The strategy being employed in Europe of cutting pharmaceutical prices “will severely reduce the number of new medications making it to market", according to a new study.

A report issued by the Berlin-based European School of Management and Technology’s Competition Analysis economic consultancy, and commissioned by Novartis, “clearly models and quantifies” for the first time “the direct link between strict regulation and low innovation”. It argues that the new drugs most likely to be hit hardest under tough pricing include antibiotics, as well as treatments for cardiovascular disease and immune system disorders such as multiple sclerosis and chronic meningitis.

The EMST report said that “European governments predominantly see pharmaceutical pricing models as a tool for cost control in the public health sector, but may not to the same extent acknowledge its implication on product value and, hence, on the development of new drugs”. It goes on to note that the external price benchmarking (EPB) pricing model, widely used across OECD countries, causes a 5.7% drop in the ‘optimal pharmaceutical portfolio value’ of a representative company under the ESMT CA simulation. Another system, internal reference pricing (IRP), used in 17 European Union-member and 3 non-EU OECD countries, causes an 11.7% drop.

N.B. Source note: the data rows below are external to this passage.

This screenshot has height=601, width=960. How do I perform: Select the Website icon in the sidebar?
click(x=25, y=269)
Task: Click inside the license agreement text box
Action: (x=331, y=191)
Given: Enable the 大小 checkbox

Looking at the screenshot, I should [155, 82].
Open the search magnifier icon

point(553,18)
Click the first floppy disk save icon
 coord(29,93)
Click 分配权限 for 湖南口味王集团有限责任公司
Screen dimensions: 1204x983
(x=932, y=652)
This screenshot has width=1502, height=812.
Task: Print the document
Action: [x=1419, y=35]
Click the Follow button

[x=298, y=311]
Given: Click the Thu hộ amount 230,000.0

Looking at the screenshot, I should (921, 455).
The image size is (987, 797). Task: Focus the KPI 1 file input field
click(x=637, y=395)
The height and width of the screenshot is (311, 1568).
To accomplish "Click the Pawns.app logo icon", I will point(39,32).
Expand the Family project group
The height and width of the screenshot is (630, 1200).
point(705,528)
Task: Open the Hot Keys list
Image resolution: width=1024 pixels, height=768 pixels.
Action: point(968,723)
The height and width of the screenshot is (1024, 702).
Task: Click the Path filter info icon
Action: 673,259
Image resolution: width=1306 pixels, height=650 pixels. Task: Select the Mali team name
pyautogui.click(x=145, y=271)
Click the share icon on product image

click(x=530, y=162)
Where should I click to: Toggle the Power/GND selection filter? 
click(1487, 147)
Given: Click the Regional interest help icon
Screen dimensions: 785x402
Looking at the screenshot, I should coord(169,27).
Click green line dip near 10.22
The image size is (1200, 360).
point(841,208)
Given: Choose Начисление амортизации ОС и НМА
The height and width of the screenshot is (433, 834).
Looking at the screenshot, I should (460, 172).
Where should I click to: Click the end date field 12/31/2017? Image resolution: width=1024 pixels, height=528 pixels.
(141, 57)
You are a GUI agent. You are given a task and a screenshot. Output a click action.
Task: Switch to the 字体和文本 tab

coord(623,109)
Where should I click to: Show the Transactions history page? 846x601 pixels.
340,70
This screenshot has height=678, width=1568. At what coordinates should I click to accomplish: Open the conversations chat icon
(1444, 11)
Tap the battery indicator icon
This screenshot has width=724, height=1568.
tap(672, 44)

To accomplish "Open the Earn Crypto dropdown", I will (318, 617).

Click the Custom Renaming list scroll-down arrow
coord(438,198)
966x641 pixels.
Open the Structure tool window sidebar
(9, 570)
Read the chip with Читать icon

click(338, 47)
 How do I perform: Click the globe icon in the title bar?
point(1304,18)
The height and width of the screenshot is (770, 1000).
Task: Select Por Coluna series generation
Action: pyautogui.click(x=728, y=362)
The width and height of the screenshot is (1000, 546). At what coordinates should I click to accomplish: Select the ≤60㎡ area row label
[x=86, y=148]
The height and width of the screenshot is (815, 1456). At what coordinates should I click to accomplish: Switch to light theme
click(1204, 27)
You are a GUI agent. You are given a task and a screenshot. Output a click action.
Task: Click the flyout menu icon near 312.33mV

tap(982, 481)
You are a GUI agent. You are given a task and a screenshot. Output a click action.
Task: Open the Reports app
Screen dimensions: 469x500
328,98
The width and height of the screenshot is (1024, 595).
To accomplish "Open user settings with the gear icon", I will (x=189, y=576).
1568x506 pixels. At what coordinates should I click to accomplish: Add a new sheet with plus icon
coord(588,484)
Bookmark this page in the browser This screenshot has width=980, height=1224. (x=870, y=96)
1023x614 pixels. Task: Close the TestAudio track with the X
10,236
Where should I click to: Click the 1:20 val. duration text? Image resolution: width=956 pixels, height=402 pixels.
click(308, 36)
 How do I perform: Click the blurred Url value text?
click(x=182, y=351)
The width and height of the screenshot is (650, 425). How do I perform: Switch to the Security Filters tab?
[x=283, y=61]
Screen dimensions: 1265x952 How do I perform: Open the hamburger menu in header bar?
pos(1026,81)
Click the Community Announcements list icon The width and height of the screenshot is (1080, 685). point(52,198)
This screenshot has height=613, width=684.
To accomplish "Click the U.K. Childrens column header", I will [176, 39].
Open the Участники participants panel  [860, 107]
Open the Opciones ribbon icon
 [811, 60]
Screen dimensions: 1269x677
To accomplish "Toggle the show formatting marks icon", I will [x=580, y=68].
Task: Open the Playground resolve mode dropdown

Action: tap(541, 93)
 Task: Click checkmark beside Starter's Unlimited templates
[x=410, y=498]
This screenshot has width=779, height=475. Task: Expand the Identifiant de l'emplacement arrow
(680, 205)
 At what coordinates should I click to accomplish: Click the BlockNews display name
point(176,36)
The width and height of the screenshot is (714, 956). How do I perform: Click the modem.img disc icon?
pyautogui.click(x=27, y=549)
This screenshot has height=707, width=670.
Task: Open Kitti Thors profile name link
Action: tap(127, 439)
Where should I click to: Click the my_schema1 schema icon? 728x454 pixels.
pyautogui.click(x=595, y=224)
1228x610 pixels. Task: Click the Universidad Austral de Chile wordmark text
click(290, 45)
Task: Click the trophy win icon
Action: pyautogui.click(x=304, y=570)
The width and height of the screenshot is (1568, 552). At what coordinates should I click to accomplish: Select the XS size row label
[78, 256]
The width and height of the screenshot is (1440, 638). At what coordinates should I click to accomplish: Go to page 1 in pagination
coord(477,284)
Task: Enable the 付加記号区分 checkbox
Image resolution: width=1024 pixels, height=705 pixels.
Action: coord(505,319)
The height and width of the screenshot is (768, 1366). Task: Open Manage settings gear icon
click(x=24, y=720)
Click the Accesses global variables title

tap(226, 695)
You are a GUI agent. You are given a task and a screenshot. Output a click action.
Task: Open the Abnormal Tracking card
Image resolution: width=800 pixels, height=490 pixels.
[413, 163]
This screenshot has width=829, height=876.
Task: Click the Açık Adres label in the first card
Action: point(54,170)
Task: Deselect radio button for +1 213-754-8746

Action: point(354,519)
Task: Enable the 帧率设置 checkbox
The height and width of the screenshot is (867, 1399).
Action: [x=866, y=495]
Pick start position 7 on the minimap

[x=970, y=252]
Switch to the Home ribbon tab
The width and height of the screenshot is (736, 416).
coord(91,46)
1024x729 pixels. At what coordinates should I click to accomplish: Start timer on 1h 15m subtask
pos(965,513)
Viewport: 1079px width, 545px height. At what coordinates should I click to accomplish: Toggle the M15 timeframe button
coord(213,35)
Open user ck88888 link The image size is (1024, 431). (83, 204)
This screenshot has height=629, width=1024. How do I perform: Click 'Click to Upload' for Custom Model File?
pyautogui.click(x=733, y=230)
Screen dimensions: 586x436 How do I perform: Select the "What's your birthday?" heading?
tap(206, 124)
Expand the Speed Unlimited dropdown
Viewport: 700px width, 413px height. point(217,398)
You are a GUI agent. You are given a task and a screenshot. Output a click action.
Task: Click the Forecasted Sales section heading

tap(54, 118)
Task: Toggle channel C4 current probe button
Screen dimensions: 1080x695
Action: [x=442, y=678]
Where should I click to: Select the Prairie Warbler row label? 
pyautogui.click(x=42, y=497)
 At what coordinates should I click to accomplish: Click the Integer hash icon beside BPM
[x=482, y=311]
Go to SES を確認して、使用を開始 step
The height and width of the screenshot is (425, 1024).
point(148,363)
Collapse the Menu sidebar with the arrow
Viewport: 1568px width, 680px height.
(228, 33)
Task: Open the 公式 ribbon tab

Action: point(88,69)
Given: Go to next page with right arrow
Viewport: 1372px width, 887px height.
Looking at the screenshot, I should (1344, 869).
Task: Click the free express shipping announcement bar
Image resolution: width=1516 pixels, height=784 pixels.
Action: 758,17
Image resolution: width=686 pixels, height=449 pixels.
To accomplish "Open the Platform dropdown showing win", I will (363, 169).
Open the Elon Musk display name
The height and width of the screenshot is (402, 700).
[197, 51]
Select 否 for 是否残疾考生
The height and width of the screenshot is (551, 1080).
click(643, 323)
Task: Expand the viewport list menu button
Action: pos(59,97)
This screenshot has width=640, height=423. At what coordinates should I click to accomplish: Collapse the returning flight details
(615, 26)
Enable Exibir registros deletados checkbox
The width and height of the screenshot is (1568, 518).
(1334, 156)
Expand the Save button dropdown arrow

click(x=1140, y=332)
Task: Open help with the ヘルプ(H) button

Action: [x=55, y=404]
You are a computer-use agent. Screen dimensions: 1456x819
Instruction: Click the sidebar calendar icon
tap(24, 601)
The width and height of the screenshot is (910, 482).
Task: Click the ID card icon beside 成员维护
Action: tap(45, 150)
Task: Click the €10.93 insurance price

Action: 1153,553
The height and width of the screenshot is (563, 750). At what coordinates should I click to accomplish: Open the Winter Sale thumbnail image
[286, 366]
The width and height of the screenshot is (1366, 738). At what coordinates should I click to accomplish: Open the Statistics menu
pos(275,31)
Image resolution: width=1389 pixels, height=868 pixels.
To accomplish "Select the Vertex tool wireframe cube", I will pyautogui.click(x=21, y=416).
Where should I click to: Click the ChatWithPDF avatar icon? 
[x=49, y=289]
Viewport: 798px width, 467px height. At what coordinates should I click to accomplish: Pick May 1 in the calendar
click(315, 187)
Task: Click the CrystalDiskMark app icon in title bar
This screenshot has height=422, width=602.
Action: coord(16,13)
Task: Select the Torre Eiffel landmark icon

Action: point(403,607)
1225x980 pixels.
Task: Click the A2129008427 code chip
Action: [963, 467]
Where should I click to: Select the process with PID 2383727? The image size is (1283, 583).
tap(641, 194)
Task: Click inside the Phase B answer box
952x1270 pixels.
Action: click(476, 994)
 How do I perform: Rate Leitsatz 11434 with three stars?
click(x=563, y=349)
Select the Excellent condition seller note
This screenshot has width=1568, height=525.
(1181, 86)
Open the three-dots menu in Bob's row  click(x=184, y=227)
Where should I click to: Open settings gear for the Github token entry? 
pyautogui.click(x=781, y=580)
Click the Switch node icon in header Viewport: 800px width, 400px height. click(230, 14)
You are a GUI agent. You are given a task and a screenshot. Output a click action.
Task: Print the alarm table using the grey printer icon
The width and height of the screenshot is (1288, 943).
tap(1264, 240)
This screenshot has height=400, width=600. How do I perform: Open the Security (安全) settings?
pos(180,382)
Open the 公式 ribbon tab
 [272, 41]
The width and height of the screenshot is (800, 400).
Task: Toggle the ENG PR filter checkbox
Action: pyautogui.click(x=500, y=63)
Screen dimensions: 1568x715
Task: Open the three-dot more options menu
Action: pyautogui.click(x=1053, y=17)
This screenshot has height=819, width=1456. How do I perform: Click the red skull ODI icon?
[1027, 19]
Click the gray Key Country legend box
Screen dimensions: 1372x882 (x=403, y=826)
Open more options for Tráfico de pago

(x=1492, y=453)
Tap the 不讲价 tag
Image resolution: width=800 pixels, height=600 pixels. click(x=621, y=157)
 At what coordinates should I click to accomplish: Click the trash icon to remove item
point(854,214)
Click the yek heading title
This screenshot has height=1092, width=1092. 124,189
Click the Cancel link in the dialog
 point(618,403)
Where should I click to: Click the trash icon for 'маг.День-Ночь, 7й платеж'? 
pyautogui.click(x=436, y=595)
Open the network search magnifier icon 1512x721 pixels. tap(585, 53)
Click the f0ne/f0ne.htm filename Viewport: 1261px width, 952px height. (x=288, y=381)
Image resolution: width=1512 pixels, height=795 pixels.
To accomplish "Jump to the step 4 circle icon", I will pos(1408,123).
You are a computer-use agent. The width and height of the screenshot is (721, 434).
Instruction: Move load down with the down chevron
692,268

The analysis goes on to say that having some regions of the world under IRP and others under EPB “magnifies the problem, since internal prices are then exported to external markets, leading to a 19.8% drop in portfolio value”. EMST CA adds that prices lower than market value in the cases of both IRP and EPB “means that less money is available to invest in new products”.

Specifically, IRP can lead to “a failure to launch for one in ten products, half of them highly innovative” as that model “may group innovative drugs that have just been launched with older drugs whose patent life has expired or is about to expire”.This has the effect of “shortening the life cycle of innovative drugs and decreasing the incentive to innovate”.

The ESMT report goes on to argue that current pricing models “are often shown to favor ‘breakthrough’ pharmaceutical innovations over ‘follow-on’ drugs, or incremental improvements”. Under a form of IRP introduced in Germany in 2004, later-in-class drugs always have their price referenced against the relevant first-in-class treatment, it notes, “even if they have new and beneficial characteristics”.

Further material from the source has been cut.